WHAT THE TASK REQUIRES: Having located "Launch the Gods of Troy slot thumbnail" in the listing below, write out its line and every following line exactly, last line included, without the pictures.

SUPPLIED RECORDS:
———

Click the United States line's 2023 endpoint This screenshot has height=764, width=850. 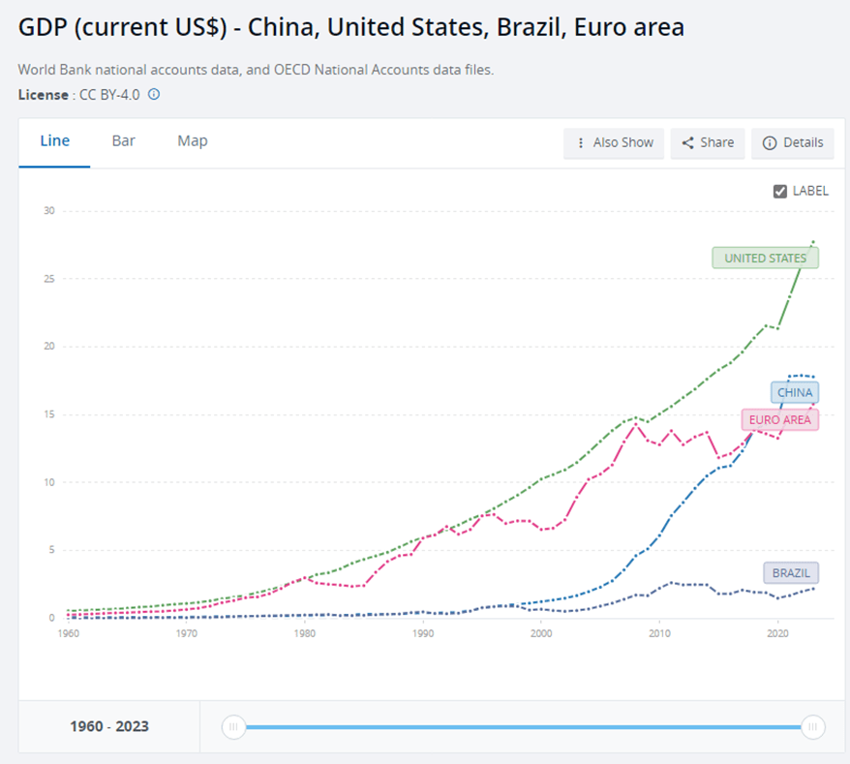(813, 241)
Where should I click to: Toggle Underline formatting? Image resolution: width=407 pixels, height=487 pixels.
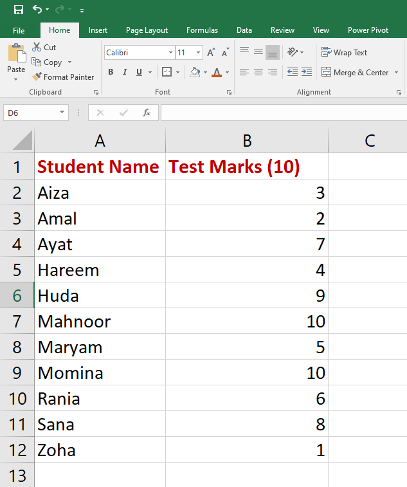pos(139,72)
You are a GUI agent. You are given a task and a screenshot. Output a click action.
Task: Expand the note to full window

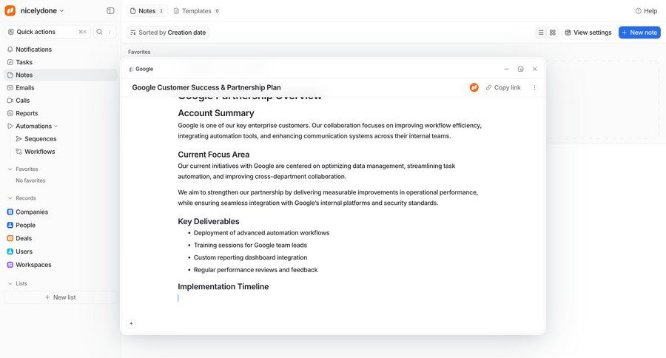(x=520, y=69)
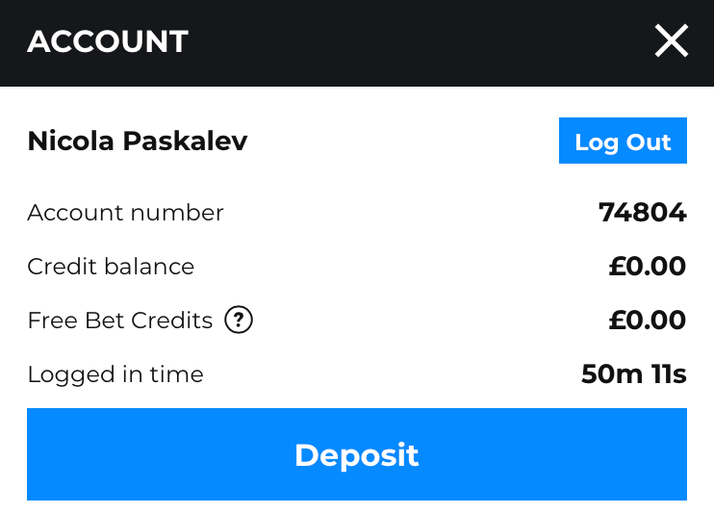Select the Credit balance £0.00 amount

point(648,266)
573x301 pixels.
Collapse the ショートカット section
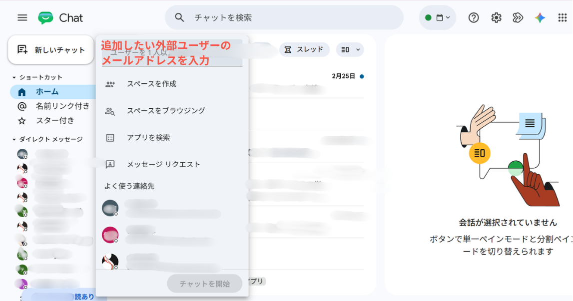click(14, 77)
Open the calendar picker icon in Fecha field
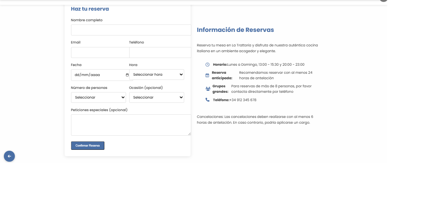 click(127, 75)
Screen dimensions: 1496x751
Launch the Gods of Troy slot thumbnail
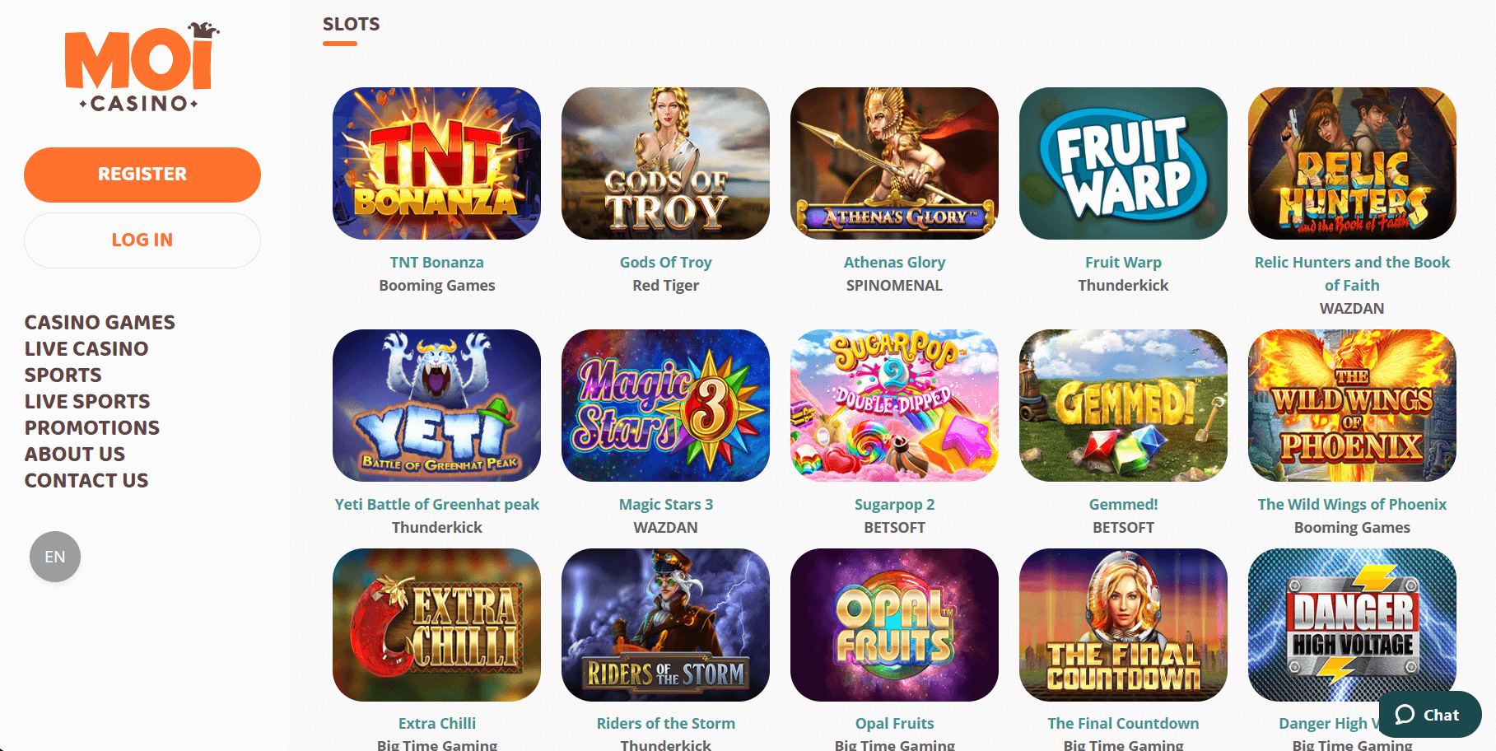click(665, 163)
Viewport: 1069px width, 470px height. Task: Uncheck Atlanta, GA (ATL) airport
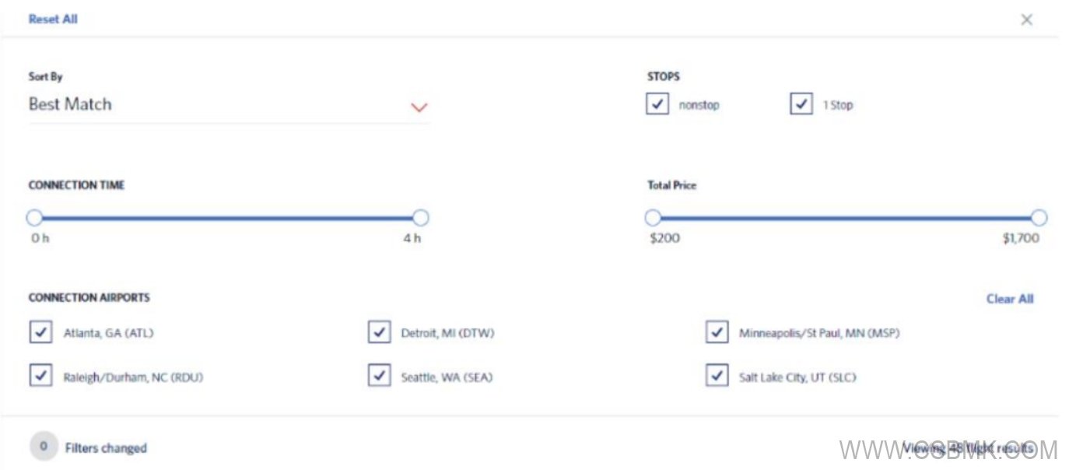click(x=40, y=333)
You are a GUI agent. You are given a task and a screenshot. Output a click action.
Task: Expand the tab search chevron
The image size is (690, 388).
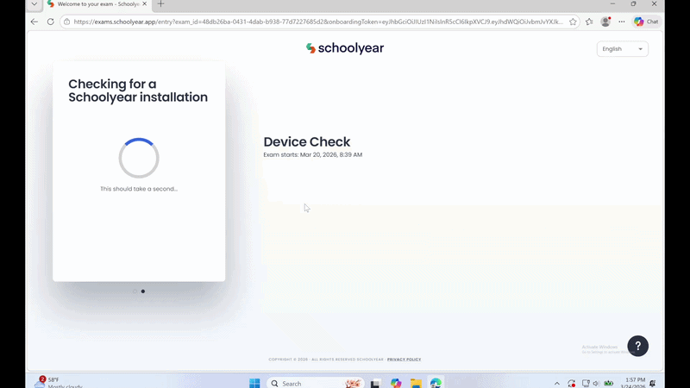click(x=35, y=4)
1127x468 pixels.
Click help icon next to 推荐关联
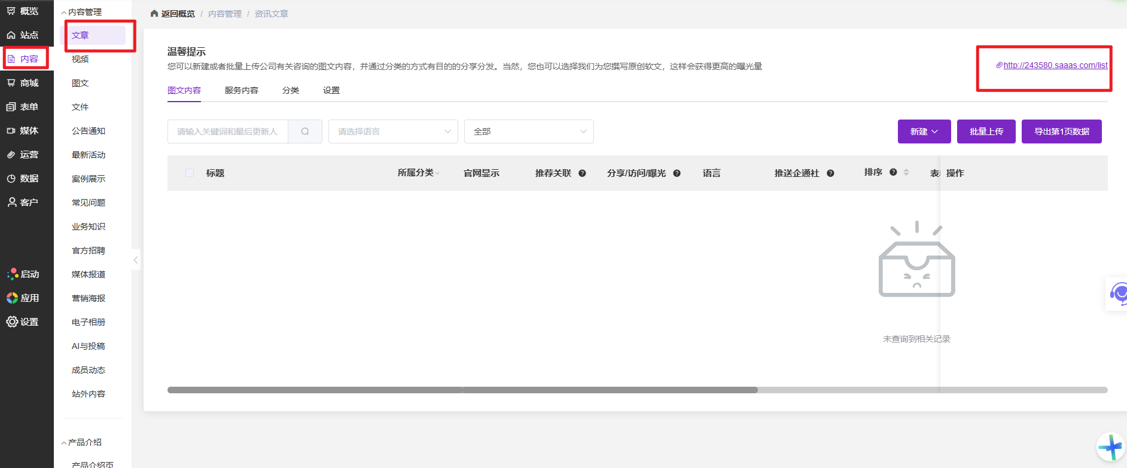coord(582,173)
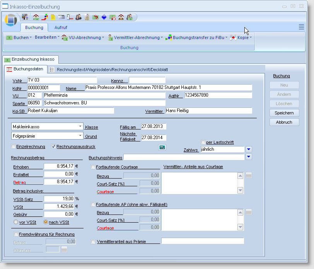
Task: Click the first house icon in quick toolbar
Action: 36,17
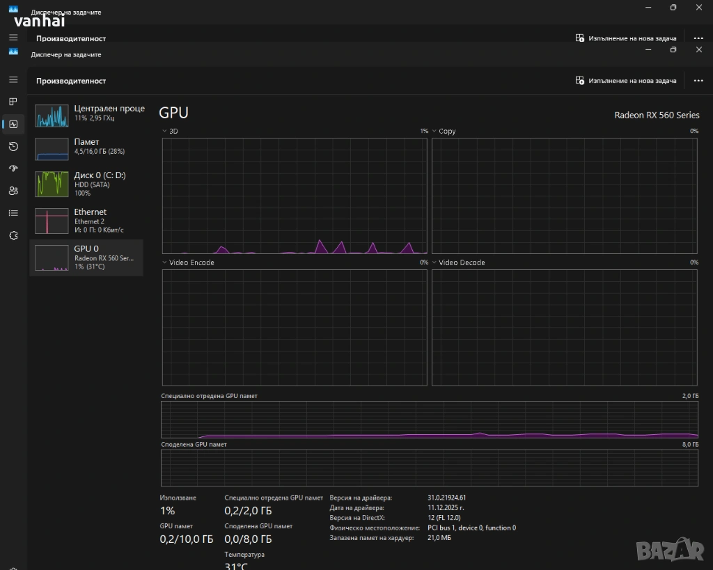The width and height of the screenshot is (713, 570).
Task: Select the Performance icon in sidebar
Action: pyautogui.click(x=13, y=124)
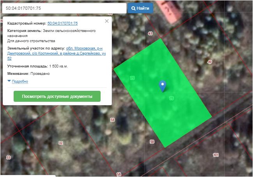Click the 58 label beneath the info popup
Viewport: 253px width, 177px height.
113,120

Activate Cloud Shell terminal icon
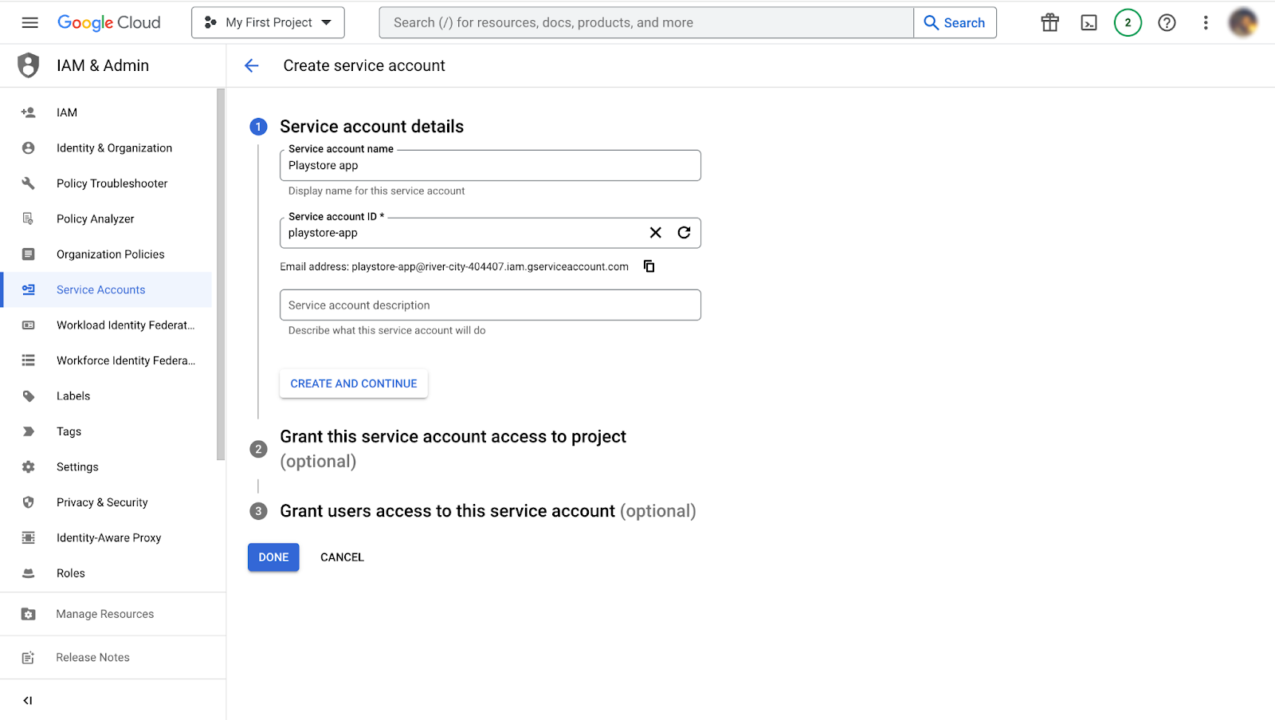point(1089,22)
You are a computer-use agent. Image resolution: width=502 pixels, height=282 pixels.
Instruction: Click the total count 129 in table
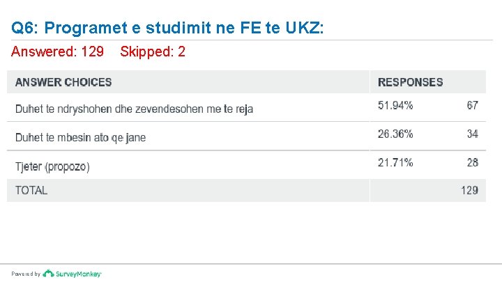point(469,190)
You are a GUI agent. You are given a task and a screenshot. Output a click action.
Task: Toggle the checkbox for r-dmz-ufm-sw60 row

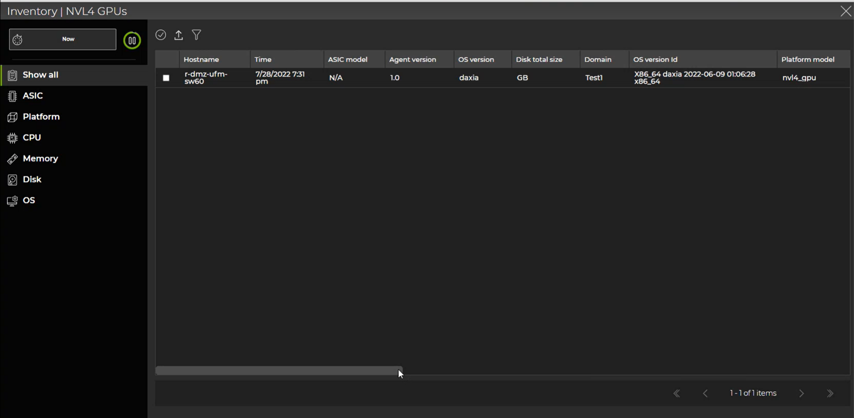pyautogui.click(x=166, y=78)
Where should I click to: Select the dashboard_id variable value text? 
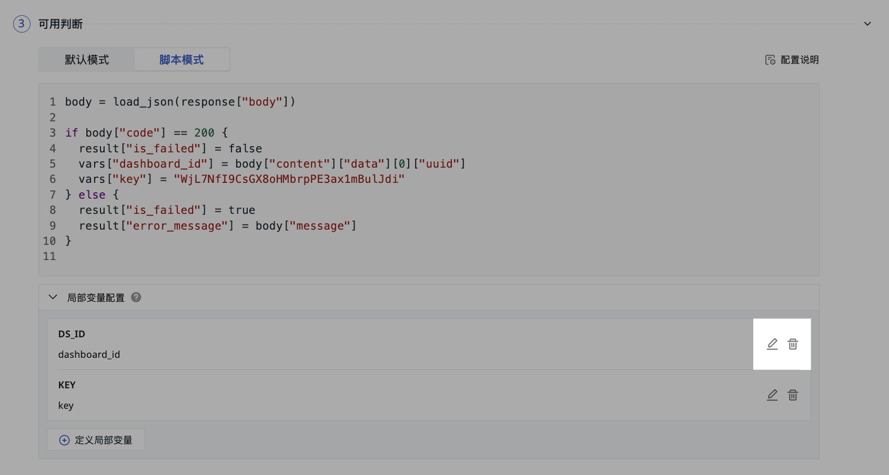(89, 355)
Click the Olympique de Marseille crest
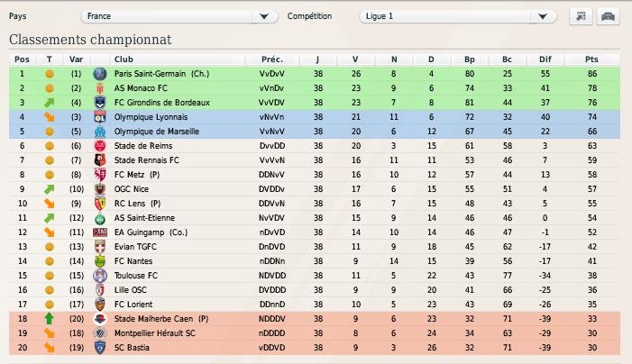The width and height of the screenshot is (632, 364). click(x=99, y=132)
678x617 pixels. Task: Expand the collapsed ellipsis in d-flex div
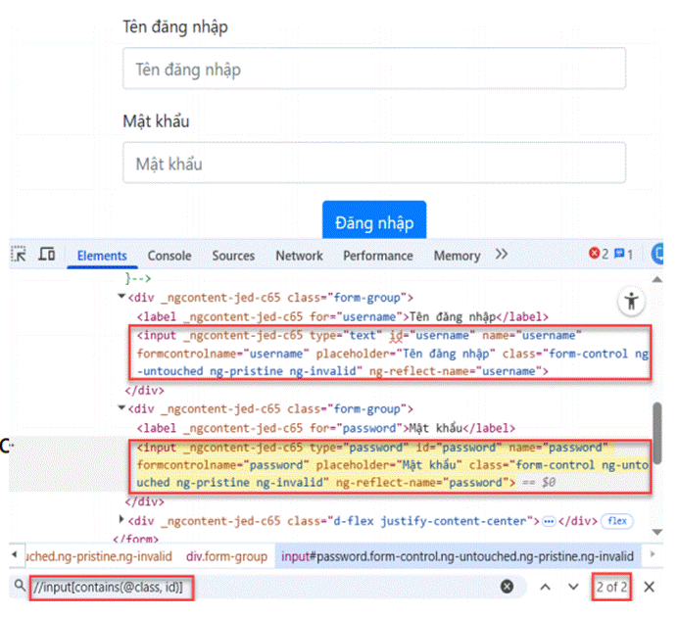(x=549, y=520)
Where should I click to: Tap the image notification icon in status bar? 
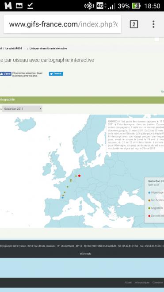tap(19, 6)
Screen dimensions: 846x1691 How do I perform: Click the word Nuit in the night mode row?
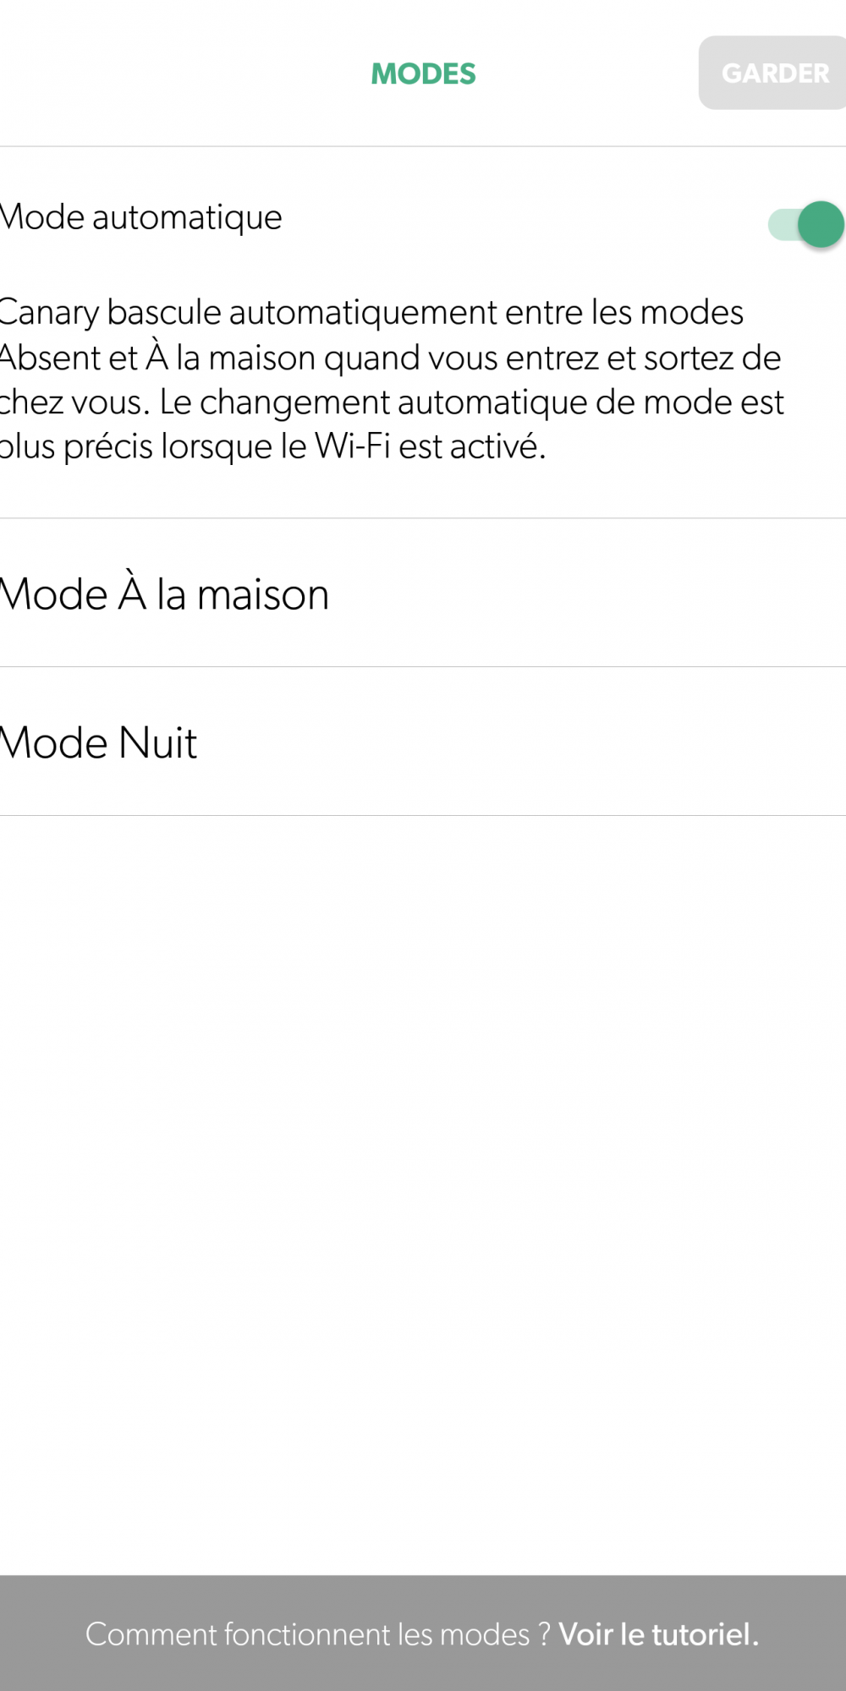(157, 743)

———

YOUR RESPONSE:
Launch the Gods of Troy slot thumbnail
click(665, 163)
Viewport: 1069px width, 470px height. Task: Uncheck Atlanta, GA (ATL) airport
click(x=40, y=333)
You are a GUI agent. You are given a task and a screenshot. Output a click action.
Task: Expand the tab search chevron
The image size is (690, 388).
click(x=35, y=4)
1127x468 pixels.
Click help icon next to 推荐关联
coord(582,173)
Task: Click the first house icon in quick toolbar
Action: 36,17
The width and height of the screenshot is (713, 570).
Task: Select the Performance icon in sidebar
Action: pyautogui.click(x=13, y=124)
Click the 58 label beneath the info popup
Viewport: 253px width, 177px height.
113,120

Activate Cloud Shell terminal icon
point(1089,22)
You are a computer-use agent. Image resolution: width=502 pixels, height=282 pixels.
Instruction: Click the total count 129 in table
point(469,190)
You are a GUI agent. You are given a task and a screenshot. Output a click action.
Task: Toggle the checkbox for r-dmz-ufm-sw60 row

pyautogui.click(x=166, y=78)
Where should I click to: Select the dashboard_id variable value text? 
(89, 355)
Click the Olympique de Marseille crest
The width and height of the screenshot is (632, 364). click(x=99, y=132)
678x617 pixels. Task: Expand the collapsed ellipsis in d-flex div
(x=549, y=520)
Where should I click to: Tap the image notification icon in status bar? 
tap(19, 6)
Screen dimensions: 846x1691 How do I perform: Click the word Nuit in the night mode row?
(157, 743)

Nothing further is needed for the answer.